Bugün 'eğitim yuvası' denilen haremini de yerle bir etti. Abdülhamid yıkıldıktan sonra İttihatçı yönetim tarafından oluşturulan Yıldız Komisyonu bütün Saraylara el koydu. İçindeki herşeyin sayımını yaptı. Yaptığı işlerden biri de Yıldız Sarayı'nda bulunan Harem'e el koymak oldu ve burada bulunan 300 cariyeyi dağıttı. 13 Haziran 1909 tarihli Tanin gazetesinin haberine göre, önce anne ve babası belli ve yakın akrabası İstanbul'da olanlar istediği adrese gitmek üzere serbest bırakıldı. 218 kadın geçici olarak Topkapı Sarayı'na nekledildi. 190 cariye burada vasilerine teslim edildi. Geri kalanlar ise ya uygun bulunan kişilerle evlendirildi ya da Saray'da kalarak uygun işlerde çalıştırıldı. Cariyelikten kurtarıldılar! (Osman Selim Kocahanoğlu, 31 Mart Ayaklanması ve Sultan Abdülhamid, Temel Yayınları, 2009, s.491.) 

 

Harem'de eğitim niçin verilirdi 

Abdülhamid dönemi yöneticilerinden Vali Süleyman Kâni İrtem, Harem'e devşirilen kadınların çoğunun yabancı olduğu için Türkçe bilmediğini, bunlara verilen eğitimin amacının ise 'daha iyi hizmet etmeleri' için verildiğini yazıyor: "Bunlar bir kalfanın terbiyesi altına verilirdi. Bu terbiyede okuyup yazmadan ziyade musiki, raks, teganni, yürüyüş ve endama verilecek ahenk, sarayın usul ve âdeti, el işleri gibi zarafet ve zevki okşayacak noktalara ehemmiyet verilirdi. Padişah veya şehzadeye meşrubat, yahut terlikleri ve çamaşırları takdim edilirken, efendisi ellerini yıkarken alınacak hürmet edilme tavrı gibi şeyler de bu talimler meyanında idi." (Süleyman Kâni İrtem, Bilinmeyen Abdülhamid, Hususi ve Siyasi Hayatı, Temel Yayınları, 2003, s.103.) 

 

Memleket işgalde Vahtettin aşk peşinde 

Son Padişah Sultan Vahdettin de Harem düzenini devam ettirenlerdendi. Muntazam bir tahsil görmeyen Vahdettin, yabancı dil de bilmezdi. Kanun çalar ve biraz da resim ve fotoğrafla uğraşırdı. Abdülhamid mektebinden yetişmeydi. Ondan çok şey öğrendi. Abdülhamid onu sever bol paraya boğardı. O da küçük yaşından itibaren ona casusluk ederdi. Sultan Reşad kadar dindar bile olmayan Vahdettin Nakşibendi tarikatına bağlıydı. Sarayda da pek seveni olmayan Vahdettin, birçok padişah gibi kadınlara ilgi duyar ve hareminde bol kadına yer verirdi. Dört nikahlı eşi vardı. İlk gözdesi Nazikeda son nikâhlısı ise asıl adı Fatma Nimet olan bahçıvan kızı 17 yaşındaki Nevzâd Hanım'dı. 

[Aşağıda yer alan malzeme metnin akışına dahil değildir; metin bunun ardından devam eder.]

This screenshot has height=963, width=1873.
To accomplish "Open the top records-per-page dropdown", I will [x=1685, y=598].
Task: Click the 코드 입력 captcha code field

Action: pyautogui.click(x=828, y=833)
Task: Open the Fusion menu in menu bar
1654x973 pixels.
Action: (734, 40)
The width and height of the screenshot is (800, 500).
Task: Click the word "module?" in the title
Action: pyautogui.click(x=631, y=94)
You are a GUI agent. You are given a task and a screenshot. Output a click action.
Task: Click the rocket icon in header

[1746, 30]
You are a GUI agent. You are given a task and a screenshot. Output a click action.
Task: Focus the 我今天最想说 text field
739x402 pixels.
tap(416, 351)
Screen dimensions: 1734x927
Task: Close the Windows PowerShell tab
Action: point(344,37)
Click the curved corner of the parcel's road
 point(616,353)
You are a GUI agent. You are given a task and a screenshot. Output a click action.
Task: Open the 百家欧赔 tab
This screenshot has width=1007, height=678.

Son günlerde yanıp tutuştuğu Nevzâd Hanım'la olan ilişkisini Vali İrtem şöyle anlatır: "Vahdettin kafasını yorarak Nevzâd için şarkılar besteliyordu. Bu yolda bütün âşıkane edaları, niyazları redde uğrayınca Vahideddin karar verdi: Nevzâd Hanımı nikâhlayacaktı. (...) Nihayet zamanı geldi. Saray İmamı Mustafa Efendi, Vahdeddin ile Nevzâd Hanım'ın on bin lira mihir üzerinden nikahlarını kıydı. Bütün bu işler İzmir'in Yunanlılar tarafından işgal edildiği günlere rastlıyordu. (...) Peri masallarında olduğu gibi bahçıvan kızı padişah haremi olmuştu! Vahdeddin için şimdi, dünya varsa Fatma Nimet Kadın için vardı. Dışarda kıyametler kopsa Vahdettin hareminde gül üstüne gül koklamaktan başka şey düşünmezdi! " (Süleyman Kâni İrtem, Sultan Vahdeddin, Temel Yayınları, 2003, s.328-336.) 

 

Türk halkı onu da devirdi 

Türk halkı Anadolu'da işgalden kurtulmak için canını dişine katıp mücadele ederken o, onları 'vatan haini' ilan etti ve Mustafa Kemal Paşa gibi öncüler haklarında idam fermanları yayımlattı. 1 Kasım 1922 günü Millet'in Meclisi Saltanat'ı kaldırdı. İngilizlere sığınarak yurt dışına kaçtı. Yakalansaydı yargılanacak; belki de idam edilecekti. Sevr'i imzalayanlardandı... İngilizler için "Önce Allah'a sonra size sığınırım" demişti!